* _GIVEN DATA_:
== == ==
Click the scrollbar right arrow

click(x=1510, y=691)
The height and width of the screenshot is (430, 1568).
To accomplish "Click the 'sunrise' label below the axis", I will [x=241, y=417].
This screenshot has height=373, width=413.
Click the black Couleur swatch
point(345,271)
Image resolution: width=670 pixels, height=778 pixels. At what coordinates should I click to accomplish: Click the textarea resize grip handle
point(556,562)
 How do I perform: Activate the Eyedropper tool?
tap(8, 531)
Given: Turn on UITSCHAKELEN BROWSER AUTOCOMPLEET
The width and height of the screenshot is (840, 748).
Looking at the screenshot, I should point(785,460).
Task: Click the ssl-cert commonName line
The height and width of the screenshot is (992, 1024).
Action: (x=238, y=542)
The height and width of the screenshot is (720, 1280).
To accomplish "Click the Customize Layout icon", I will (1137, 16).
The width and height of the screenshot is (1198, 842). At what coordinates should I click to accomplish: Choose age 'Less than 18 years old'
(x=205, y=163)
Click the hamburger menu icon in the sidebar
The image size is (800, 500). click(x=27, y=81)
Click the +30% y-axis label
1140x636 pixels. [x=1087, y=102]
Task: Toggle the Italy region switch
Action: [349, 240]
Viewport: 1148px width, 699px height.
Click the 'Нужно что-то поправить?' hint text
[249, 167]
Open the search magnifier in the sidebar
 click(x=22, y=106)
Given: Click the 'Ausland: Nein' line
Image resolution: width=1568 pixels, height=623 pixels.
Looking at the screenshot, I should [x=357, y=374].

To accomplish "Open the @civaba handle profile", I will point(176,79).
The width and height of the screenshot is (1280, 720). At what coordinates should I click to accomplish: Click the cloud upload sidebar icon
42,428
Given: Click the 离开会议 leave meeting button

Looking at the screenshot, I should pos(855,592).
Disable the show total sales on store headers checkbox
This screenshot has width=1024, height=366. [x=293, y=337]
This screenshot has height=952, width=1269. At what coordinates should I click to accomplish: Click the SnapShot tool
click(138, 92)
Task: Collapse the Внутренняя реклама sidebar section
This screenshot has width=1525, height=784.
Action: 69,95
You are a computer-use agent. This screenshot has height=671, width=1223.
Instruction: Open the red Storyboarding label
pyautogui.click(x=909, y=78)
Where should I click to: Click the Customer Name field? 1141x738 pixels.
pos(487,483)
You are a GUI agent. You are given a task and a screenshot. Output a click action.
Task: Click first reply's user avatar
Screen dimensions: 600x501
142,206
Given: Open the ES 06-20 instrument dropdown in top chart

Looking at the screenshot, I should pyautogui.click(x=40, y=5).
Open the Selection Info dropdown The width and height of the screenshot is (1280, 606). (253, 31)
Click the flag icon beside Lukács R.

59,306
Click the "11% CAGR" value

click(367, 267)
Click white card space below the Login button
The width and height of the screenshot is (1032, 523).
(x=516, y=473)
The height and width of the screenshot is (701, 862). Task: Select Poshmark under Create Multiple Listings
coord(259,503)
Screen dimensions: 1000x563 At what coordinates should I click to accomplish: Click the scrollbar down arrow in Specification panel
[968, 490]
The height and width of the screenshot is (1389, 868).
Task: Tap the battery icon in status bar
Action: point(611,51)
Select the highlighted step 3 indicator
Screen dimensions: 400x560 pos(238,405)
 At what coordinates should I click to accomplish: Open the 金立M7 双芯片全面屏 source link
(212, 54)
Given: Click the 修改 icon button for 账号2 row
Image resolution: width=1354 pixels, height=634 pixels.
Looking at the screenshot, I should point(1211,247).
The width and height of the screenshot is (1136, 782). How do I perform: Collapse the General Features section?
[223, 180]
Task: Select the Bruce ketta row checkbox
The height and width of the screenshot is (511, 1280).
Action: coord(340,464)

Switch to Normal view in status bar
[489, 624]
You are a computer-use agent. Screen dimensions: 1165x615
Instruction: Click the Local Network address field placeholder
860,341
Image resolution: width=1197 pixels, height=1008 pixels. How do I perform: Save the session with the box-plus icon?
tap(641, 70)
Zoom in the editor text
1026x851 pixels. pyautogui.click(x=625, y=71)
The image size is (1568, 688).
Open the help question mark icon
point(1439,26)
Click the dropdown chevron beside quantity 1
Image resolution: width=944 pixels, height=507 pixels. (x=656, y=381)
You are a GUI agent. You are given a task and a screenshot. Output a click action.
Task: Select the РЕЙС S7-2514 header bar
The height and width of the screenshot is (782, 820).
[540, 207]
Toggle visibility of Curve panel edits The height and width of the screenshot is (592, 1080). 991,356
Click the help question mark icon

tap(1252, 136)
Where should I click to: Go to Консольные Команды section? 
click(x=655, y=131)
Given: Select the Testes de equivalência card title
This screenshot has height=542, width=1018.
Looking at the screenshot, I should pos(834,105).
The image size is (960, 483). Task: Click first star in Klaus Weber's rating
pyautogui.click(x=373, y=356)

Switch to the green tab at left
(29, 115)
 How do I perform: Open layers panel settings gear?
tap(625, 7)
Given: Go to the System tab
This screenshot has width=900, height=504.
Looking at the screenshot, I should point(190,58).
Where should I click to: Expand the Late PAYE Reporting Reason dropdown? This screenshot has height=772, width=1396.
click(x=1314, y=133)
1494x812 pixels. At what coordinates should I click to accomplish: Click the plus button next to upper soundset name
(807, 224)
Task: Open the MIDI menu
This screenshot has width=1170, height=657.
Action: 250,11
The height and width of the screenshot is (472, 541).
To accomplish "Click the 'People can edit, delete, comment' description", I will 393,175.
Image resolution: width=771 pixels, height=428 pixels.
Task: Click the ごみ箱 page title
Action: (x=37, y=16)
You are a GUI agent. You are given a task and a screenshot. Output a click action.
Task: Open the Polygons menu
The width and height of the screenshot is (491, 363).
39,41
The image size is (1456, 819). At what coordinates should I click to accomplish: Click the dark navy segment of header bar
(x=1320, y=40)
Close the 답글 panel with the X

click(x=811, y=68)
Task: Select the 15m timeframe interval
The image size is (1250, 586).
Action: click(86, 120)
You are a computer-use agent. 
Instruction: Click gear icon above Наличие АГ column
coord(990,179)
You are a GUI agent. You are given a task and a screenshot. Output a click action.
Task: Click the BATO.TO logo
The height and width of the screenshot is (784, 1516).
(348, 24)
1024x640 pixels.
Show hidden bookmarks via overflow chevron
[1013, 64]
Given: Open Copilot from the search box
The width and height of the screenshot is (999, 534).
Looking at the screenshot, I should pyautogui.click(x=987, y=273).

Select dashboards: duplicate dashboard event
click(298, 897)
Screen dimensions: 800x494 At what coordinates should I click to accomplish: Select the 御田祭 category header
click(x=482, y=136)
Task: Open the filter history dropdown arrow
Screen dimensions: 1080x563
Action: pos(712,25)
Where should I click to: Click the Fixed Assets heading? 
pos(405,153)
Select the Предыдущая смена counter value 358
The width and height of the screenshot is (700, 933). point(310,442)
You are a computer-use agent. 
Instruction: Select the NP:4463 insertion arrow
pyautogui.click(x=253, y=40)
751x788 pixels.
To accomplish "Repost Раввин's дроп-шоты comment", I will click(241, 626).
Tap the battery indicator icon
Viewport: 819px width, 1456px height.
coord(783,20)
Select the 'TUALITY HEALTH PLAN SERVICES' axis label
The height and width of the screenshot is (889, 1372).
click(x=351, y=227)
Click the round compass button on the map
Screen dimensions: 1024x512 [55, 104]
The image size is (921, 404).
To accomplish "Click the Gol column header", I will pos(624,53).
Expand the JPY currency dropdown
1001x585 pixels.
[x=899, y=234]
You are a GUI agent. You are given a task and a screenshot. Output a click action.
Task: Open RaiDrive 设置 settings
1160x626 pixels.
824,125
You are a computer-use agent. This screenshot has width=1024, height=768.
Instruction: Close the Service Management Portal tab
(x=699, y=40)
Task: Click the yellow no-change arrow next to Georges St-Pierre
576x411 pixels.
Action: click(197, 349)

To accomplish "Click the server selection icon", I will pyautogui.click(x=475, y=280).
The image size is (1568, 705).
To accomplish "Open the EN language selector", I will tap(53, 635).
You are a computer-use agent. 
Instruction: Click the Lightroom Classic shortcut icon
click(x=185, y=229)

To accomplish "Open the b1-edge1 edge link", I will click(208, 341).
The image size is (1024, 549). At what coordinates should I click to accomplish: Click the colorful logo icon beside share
== == ==
* _EXERCISE DIRECTIONS_: Take the records above and return, word for word, only the lines that fall from the line with "Given: Open the" to the line with "You are a computer-use agent. Screen", both of them included.

* _RESULT OF THE TASK_:
Given: Open the ES 06-20 instrument dropdown in top chart

Looking at the screenshot, I should pyautogui.click(x=40, y=5).
Open the Selection Info dropdown The width and height of the screenshot is (1280, 606). (253, 31)
Click the flag icon beside Lukács R.

59,306
Click the "11% CAGR" value

click(367, 267)
Click white card space below the Login button
The width and height of the screenshot is (1032, 523).
(x=516, y=473)
The height and width of the screenshot is (701, 862). Task: Select Poshmark under Create Multiple Listings
coord(259,503)
Screen dimensions: 1000x563 At what coordinates should I click to accomplish: Click the scrollbar down arrow in Specification panel
[968, 490]
The height and width of the screenshot is (1389, 868).
Task: Tap the battery icon in status bar
Action: point(611,51)
Select the highlighted step 3 indicator
Screen dimensions: 400x560 pos(238,405)
 At what coordinates should I click to accomplish: Open the 金立M7 双芯片全面屏 source link
(212, 54)
Given: Click the 修改 icon button for 账号2 row
Image resolution: width=1354 pixels, height=634 pixels.
Looking at the screenshot, I should point(1211,247).
The width and height of the screenshot is (1136, 782). How do I perform: Collapse the General Features section?
[223, 180]
Task: Select the Bruce ketta row checkbox
The height and width of the screenshot is (511, 1280).
Action: coord(340,464)

Switch to Normal view in status bar
[489, 624]
You are a computer-use agent. Screen dimensions: 1165x615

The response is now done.